REQUEST: Reproduce each of the following records verbatim, line for line.

GIVEN ENTRIES:
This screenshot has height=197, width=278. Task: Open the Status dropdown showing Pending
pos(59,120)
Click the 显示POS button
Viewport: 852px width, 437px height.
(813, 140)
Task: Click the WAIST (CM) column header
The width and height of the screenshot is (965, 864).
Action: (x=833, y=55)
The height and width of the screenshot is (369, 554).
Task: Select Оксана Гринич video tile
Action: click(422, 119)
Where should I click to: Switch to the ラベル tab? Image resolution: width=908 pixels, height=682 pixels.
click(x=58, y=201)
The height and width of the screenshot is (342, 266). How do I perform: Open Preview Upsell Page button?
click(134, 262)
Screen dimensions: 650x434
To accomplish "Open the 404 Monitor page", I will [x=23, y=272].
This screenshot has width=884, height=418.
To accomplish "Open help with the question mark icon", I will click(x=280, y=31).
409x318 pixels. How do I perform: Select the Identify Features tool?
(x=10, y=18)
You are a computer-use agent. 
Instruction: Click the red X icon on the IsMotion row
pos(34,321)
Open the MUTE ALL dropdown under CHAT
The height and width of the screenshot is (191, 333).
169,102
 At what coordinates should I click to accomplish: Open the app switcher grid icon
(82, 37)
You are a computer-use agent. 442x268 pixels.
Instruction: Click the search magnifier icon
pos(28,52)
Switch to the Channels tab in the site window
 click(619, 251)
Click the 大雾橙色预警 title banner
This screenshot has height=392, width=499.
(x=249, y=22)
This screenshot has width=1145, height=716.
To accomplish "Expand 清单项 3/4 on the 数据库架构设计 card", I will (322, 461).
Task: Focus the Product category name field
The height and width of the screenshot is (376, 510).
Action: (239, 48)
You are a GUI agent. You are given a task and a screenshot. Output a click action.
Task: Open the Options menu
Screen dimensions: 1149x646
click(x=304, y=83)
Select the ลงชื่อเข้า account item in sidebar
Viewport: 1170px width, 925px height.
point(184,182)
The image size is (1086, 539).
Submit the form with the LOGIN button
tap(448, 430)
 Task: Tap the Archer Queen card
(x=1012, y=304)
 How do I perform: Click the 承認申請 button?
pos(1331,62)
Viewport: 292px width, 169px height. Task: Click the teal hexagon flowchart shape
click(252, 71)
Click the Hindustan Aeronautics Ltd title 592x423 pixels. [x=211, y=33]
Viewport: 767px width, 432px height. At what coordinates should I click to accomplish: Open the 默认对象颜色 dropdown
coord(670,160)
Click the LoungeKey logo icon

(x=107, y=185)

FULL RESPONSE:
This screenshot has height=197, width=278. Task: Open the Status dropdown showing Pending
pos(59,120)
Click the 显示POS button
Viewport: 852px width, 437px height.
(813, 140)
Task: Click the WAIST (CM) column header
The width and height of the screenshot is (965, 864).
Action: (x=833, y=55)
The height and width of the screenshot is (369, 554).
Task: Select Оксана Гринич video tile
Action: click(422, 119)
Where should I click to: Switch to the ラベル tab? Image resolution: width=908 pixels, height=682 pixels.
click(x=58, y=201)
The height and width of the screenshot is (342, 266). How do I perform: Open Preview Upsell Page button?
click(134, 262)
Screen dimensions: 650x434
To accomplish "Open the 404 Monitor page", I will [x=23, y=272].
This screenshot has width=884, height=418.
To accomplish "Open help with the question mark icon", I will click(x=280, y=31).
409x318 pixels. How do I perform: Select the Identify Features tool?
(x=10, y=18)
You are a computer-use agent. 
Instruction: Click the red X icon on the IsMotion row
pos(34,321)
Open the MUTE ALL dropdown under CHAT
The height and width of the screenshot is (191, 333).
169,102
 At what coordinates should I click to accomplish: Open the app switcher grid icon
(82, 37)
You are a computer-use agent. 442x268 pixels.
Instruction: Click the search magnifier icon
pos(28,52)
Switch to the Channels tab in the site window
 click(619, 251)
Click the 大雾橙色预警 title banner
This screenshot has height=392, width=499.
(x=249, y=22)
This screenshot has width=1145, height=716.
To accomplish "Expand 清单项 3/4 on the 数据库架构设计 card", I will (322, 461).
Task: Focus the Product category name field
The height and width of the screenshot is (376, 510).
Action: (239, 48)
You are a GUI agent. You are given a task and a screenshot. Output a click action.
Task: Open the Options menu
Screen dimensions: 1149x646
click(x=304, y=83)
Select the ลงชื่อเข้า account item in sidebar
Viewport: 1170px width, 925px height.
point(184,182)
The image size is (1086, 539).
Submit the form with the LOGIN button
tap(448, 430)
 Task: Tap the Archer Queen card
(x=1012, y=304)
 How do I perform: Click the 承認申請 button?
pos(1331,62)
Viewport: 292px width, 169px height. Task: Click the teal hexagon flowchart shape
click(252, 71)
Click the Hindustan Aeronautics Ltd title 592x423 pixels. [x=211, y=33]
Viewport: 767px width, 432px height. At what coordinates should I click to accomplish: Open the 默认对象颜色 dropdown
coord(670,160)
Click the LoungeKey logo icon

(x=107, y=185)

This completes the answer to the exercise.